Zohra, 56 ans, Saint-Mars-du-Désert
“Nous avons fait 28 heures, c’est la moitié du parcours. Personnellement, je trouve cela extrêmement intéressant, tout à fait dans mes attentes, on avance pas à pas, et la confiance est totale, ce qui est primordial pour pouvoir avancer.
Ce qui me pose souci, c’est le manque de temps. Il faut réfléchir vite aux questions que l’on travaille, et on a parfois tendance à s’éloigner du sujet. Même moi je me fais embarquer. Je pense que c’est normal, ça se fait étape par étape. Mais c’est vrai qu’en présentiel, les choses seraient différentes. Il n’y a pas d'apartés, de discussions qui se poursuivent après la session… Sur le fond, plus on avance dans la convention, plus on se rend compte de l’ampleur du travail, dans tous les domaines (éducation, consommation, travail…).
La question c’est quel genre d’humains on veut être. Il faut intégrer des modes de vie nouveaux qui chamboulent les familles, l'école, les entreprises. L’épidémie a exacerbé des situations présentes qui nous sautent à la figure. C’est peut-être le point positif : soyons réactif rapidement, sur ce qu’on ne veut plus voir et plus vivre. Pourquoi les inégalités persistent ? Est-ce que c’est inhérent au système ? Il faut se poser les questions, et réfléchir à ce qu’on met en place. Et pour ça, soyons moins dans la critique, plus dans la recherche de solutions concrètes.”
Arnould, 32 ans, Nantes
“C’est la première fois que je participe à une démarche de ce genre. C’est très différent de ce à quoi je m’attendais. Je pensais qu’on allait nous poser des questions, mais en fait ce sont des discussions, des débats, des avis originaux.

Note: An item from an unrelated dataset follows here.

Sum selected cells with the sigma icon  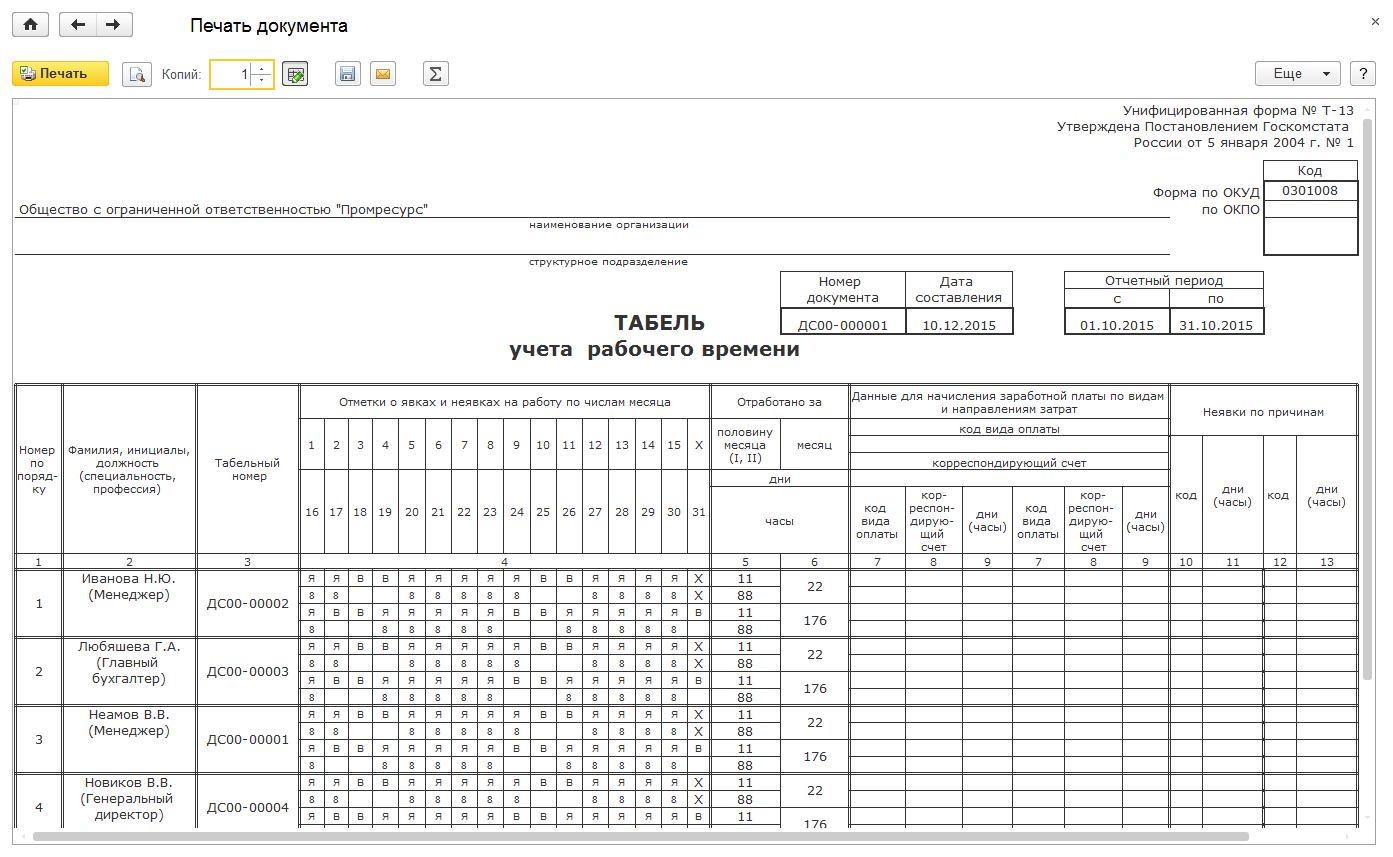[x=435, y=74]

Je trouve que c’est facile de prendre la parole, les animateurs sont très attentifs. Et les participants écoutent. On ne se coupe pas la parole. Certains sont plus timides ou pensent que leur avis n’est pas important, mais tout le monde les aide à participer. Et on se rend compte que cette crise, tout le monde la vit différemment.

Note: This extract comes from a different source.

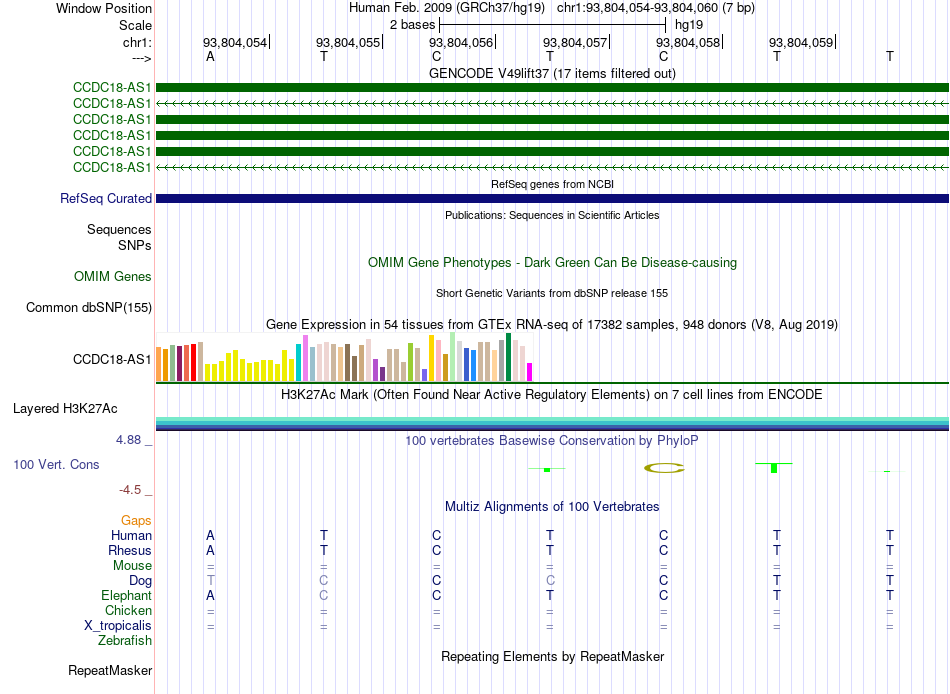Image resolution: width=950 pixels, height=694 pixels.
Task: Open the OMIM Genes track label
Action: (x=113, y=276)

Le problème c’est que sur Zoom, quand c’est coupé, c’est coupé. On a parfois envie d’approfondir, mais on ne peut pas se recontacter ensuite. Je m’exprime beaucoup dans les petits groupes, mais quand on est tous les 80, j’ai tendance à plutôt écouter. J’étais dans un groupe vendredi soir avec des dames qui travaillent dans la collecte agricole. Elles m’ont parlé de choses intéressantes, ils essaient de changer la manière dont se pratique l’agriculture à Nantes. Ce sont des gens qui touchent vraiment ma vie. J’en ai même parlé à mon patron, puisque je travaille dans le maraîchage.”
Maï, 25 ans, Nantes
“Je me suis lancée dans la Convention parce que j’ai du temps, je cherche un emploi. J’avais aussi peur que les jeunes femmes, féministes et écolos ne soient pas assez représentées. J’aime beaucoup les moments en sous groupes, quand on discute tous ensemble, c’est très intéressant. Il y a parfois eu des gens qui tenaient des propos déplacés, mais en fait il y a quand même un consensus. C’est rassurant de voir des idées proches des miennes. Hier, on cherchait des points de débat entre nous, et on n’en trouvait pas. Une jeune fille a dit en rigolant que c’était parce que nous sommes tous des personnes sensées, c’est normal.
Je trouve aussi les moments avec les élus, les experts, très intéressants. J’ai été marquée par ce que disait François Dubet, le sociologue quand il a évoqué la méfiance et la défiance envers le gouvernement et les médias, et souligné qu’il y en avait aussi entre les gens. J’ai peur que la crise et la situation post covid exacerbe les tensions entre les gens.
La visio, c’est frustrant, mais on fait avec. Il vaut mieux ça que rien.Je me demande vraiment quelles seraient les différences si on s’était vus. Est-ce que la parole aurait été répartie de la même façon ? Peut-être que le temps de parole serait mieux partagé ? J’essaie de prendre la parole pour proposer aux autres de parler, organiser, équilibrer les temps de parole. Je ne veux pas prendre toute la place.”